Comment le patient peut-il préparer ce rendez-vous ?
Le patient doit venir au rendez-vous avec la possibilité de nous indiquer tous les traitements qu’il prend (il ne faut rien oublier). De même, il doit nous présenter toutes ses ordonnances de médicaments. Nous devons connaître toutes les molécules, les durées de traitement et les posologies. Le patient doit également amener ses comptes-rendus de consultation de médecins spécialistes. S’il nous manque ces informations, nous perdons du temps et cela peut être dommageable lorsque l’intervention prévue est urgente.
Quelles sont les informations délivrées au patient lors de la consultation ?
Nous devons bien sûr informer nos patients qu’ils vont subir une anesthésie générale ou locale. Nous lui remettons également des documents écrits sur l’anesthésie émanant des différentes sociétés savantes. Lors du rendez-vous, nous adaptons le niveau d’information que nous délivrons à chaque personne. Nous répondons à toutes les questions relatives au déroulement et à la sécurité de l’anesthésie. Nous expliquons les risques chirurgicaux principaux : une intervention pour un cancer tête et cou peut notamment occasionner des dommages au niveau des dents (brisures, voire perte dentaire). Les risques liés aux produits anesthésiques actuels sont, quant à eux, infinitésimaux : depuis une vingtaine d’années, tous les établissements de santé français utilisent des molécules très sûres (propofol, dérivés morphiniques, curare). Elles sont administrées par voie intra-veineuse. De même, les protocoles d’anesthésie sont ultra-standardisés, calqués sur ceux de l’aviation en termes de sécurité.
Avant de recevoir le produit anesthésique, nous plaçons un masque sur le visage du patient : cela permet de l’oxygéner tout au long de l’intervention. Par ailleurs, nous anticipons toujours la fin de l’opération en donnant des antalgiques une heure avant au patient par voie intra-veineuse (morphine, paracétamol…). En outre, les produits anesthésiques ont une demi-vie courte : ainsi, quelques minutes avant la fin de l’intervention, nous arrêtons de les administrer afin que le patient puisse se réveiller peu après la fin du travail du chirurgien.
A l’hôpital public, le patient ne verra pas le même médecin anesthésiste tout au long de son parcours : ce n’est absolument pas un problème car nous travaillons tous de la même manière : ce qui assure une sûreté maximale pour le patient.
Outre les informations relatives au déroulement de l’anesthésie et à sa sécurité, le patient doit être informé du fait qu’il doit avoir arrêté de manger 6 heures avant l’intervention et de boire 2 heures avant.
Quelles sont les éventuelles contre-indications à l’anesthésie ?
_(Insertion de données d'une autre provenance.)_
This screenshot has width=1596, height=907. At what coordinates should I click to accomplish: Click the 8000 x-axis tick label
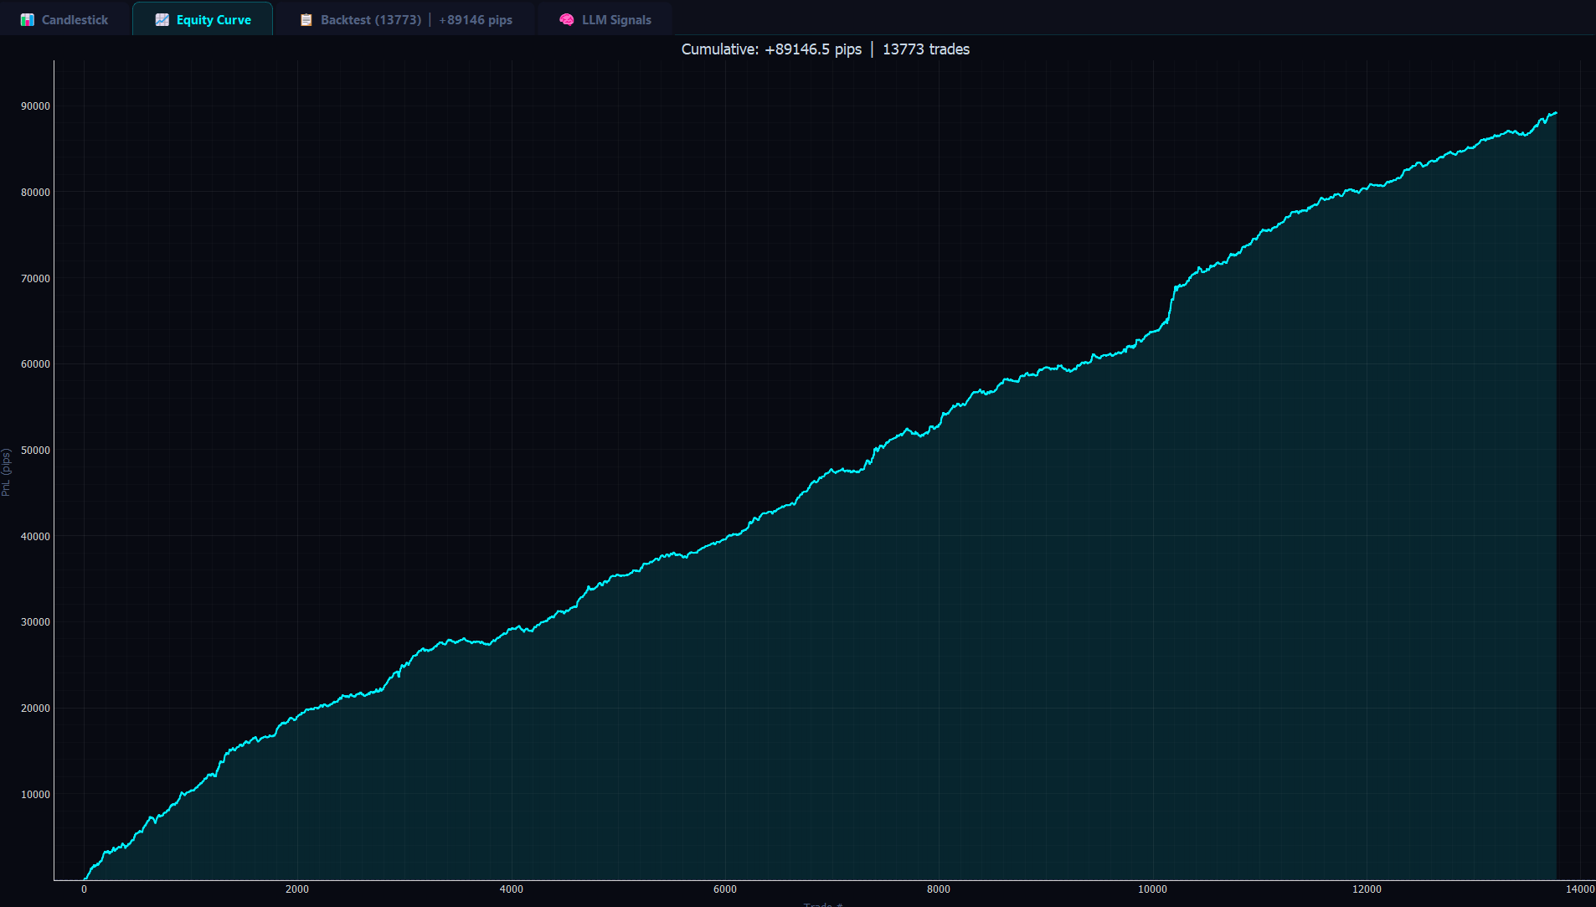(x=939, y=889)
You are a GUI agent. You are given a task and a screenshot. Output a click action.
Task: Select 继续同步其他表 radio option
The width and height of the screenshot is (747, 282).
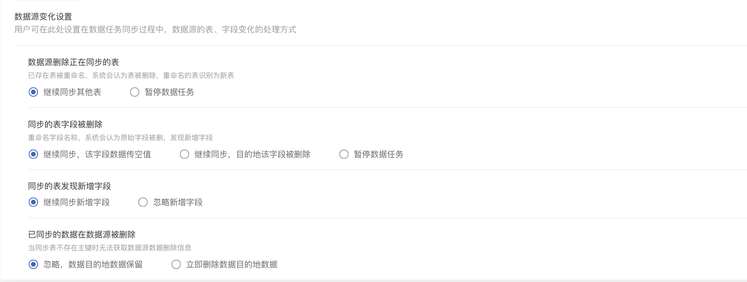point(33,92)

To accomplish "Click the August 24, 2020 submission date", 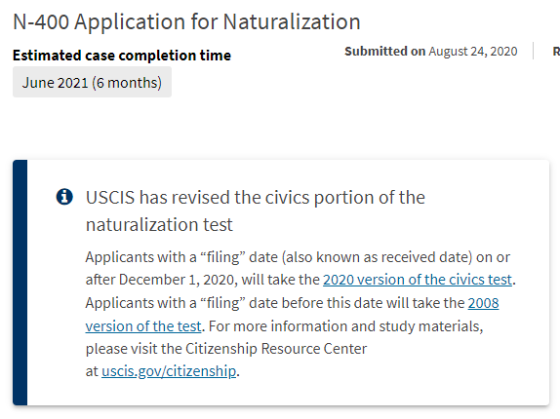I will 473,52.
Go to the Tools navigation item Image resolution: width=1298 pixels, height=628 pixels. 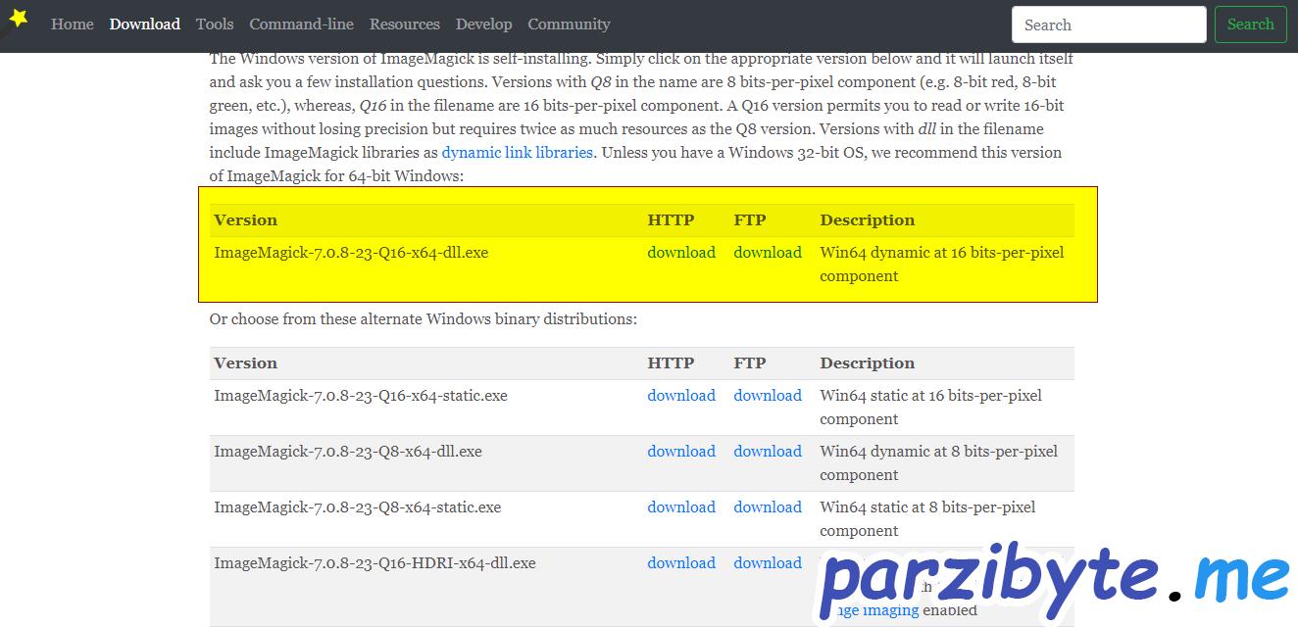[215, 24]
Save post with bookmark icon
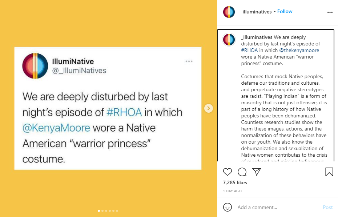 (329, 172)
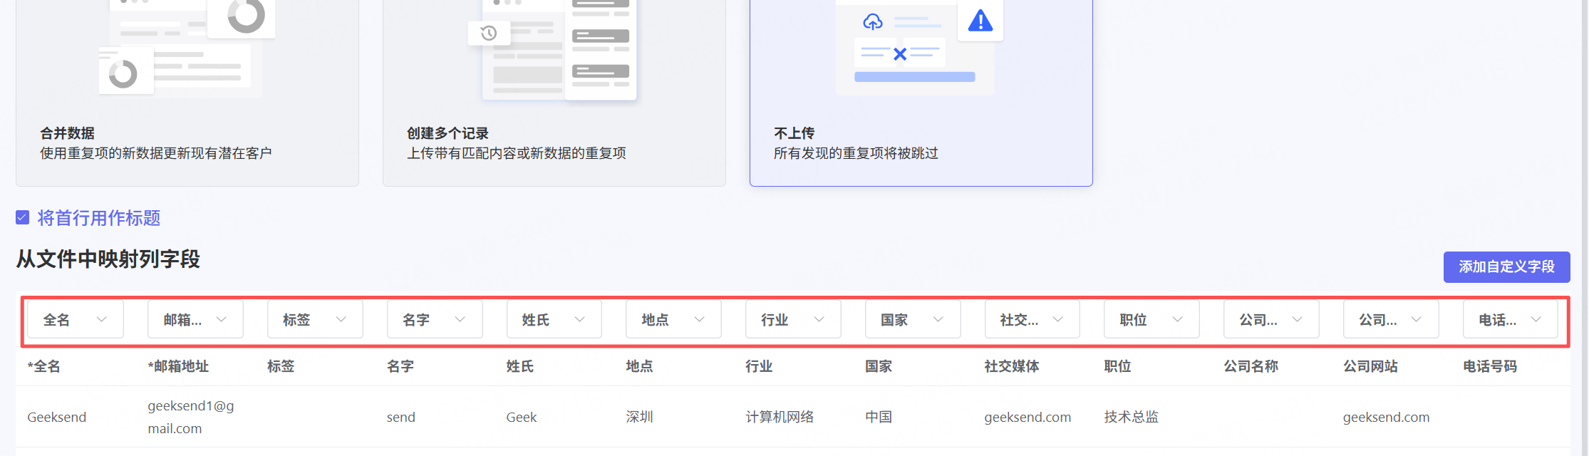This screenshot has width=1589, height=456.
Task: Expand the 职位 field dropdown
Action: pyautogui.click(x=1151, y=320)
Les contre-indications strictes à l’anesthésie générale sont très rares, nous trouvons toujours une stratégie pour que le patient puisse bénéficier de l’intervention chirurgicale dont il a besoin. En cas de comorbidités cardiaques ou pulmonaires sévères, ces stratégies sont discutées dans le cadre de réunions de concertations pluridisciplinaires (RCP) en présence du chirurgien, de l’oncologue, de l’anesthésie, du réanimateur, du cardiologue et/ou du pneumologue.